Présentée lors d’une conférence ECAS en 2013, une étude de Boukary Sangaré intitulée, « Réseaux sociaux et communication en temps de crise au Mali : l’exemple des groupes de discussion sur Facebook » indique que certains artistes maliens, notamment Tata Pound utilisent les réseaux sociaux (Facebook) pour mobiliser, c’est à dire, influencer leurs fans contre des dérives de la société et de la politique. Mais au fil du temps, cela s’est transformé en un créneau d’engagement émotionnel, parfois virulent, surtout dans le contexte spécifique du rap qui contient, très souvent, des contenus « violents, vilains et agressifs ». Donc au lieu de sensibiliser leurs followers, certains artistes les entraînent ou les utilisent pour avoir encore plus de notoriété, voire même abattre leurs adversaires.
Aujourd’hui, même si l’ampleur et le degré diffèrent selon les cas, des rivalités, souvent malsaines, règnent toujours entre les fans de certains artistes. On peut citer les cas de Mariam Bah et Binguini Bagaga ; Iba One et Gaspi ; Tal B et Mylmo ou encore Safi Diabaté et Mariam Bah.
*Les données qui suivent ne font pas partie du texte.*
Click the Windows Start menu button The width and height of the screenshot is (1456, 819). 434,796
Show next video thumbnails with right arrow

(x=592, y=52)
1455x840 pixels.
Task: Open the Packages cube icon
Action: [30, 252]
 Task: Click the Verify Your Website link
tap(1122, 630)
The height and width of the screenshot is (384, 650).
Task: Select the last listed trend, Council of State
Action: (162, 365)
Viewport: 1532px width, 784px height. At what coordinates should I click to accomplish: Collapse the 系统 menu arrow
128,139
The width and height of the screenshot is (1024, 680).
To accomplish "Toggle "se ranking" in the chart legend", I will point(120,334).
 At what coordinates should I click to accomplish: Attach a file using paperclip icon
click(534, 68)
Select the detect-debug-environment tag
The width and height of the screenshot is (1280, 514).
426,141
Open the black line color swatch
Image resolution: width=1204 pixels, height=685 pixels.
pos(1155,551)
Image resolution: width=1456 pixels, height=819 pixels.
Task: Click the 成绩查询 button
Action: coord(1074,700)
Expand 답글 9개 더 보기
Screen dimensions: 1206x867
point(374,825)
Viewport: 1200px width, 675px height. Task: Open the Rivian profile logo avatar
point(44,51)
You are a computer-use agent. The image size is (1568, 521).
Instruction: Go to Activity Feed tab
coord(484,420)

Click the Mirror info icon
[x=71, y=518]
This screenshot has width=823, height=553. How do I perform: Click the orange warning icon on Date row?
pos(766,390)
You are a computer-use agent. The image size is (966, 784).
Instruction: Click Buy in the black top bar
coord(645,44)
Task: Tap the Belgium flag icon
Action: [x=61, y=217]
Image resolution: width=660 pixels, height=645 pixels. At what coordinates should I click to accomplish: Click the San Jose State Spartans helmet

L’histoire tragique de Lord Makhaveli doit désormais les inciter tous à éduquer certains de leurs Fans en les faisant comprendre que tous les artistes sont, avant tout, des frères et sœurs, surtout dans les circonstances actuelles du Mali qui a plus que jamais besoin de la paix et de la cohésion nationale.
Il faut noter que depuis son installation, l’une des missions principales de la transition en cours a consisté la mise en place des actions relatives à l’apaisement du climat social. On note la signature, le 25 août 2023, du pacte de stabilité sociale et de croissance économique avec plusieurs organisations syndicales ; la tenue du dialogue inter-Maliens pour la paix et la réconciliation ; l’élaboration en cours de la charte pour la paix et la réconciliation nationale au Mali.
Une dynamique toujours mécomprise par certaines couches de la société dont les agissements constituent un obstacle à l’élan de notre nation pour la paix et la réconciliation entre tous ses enfants.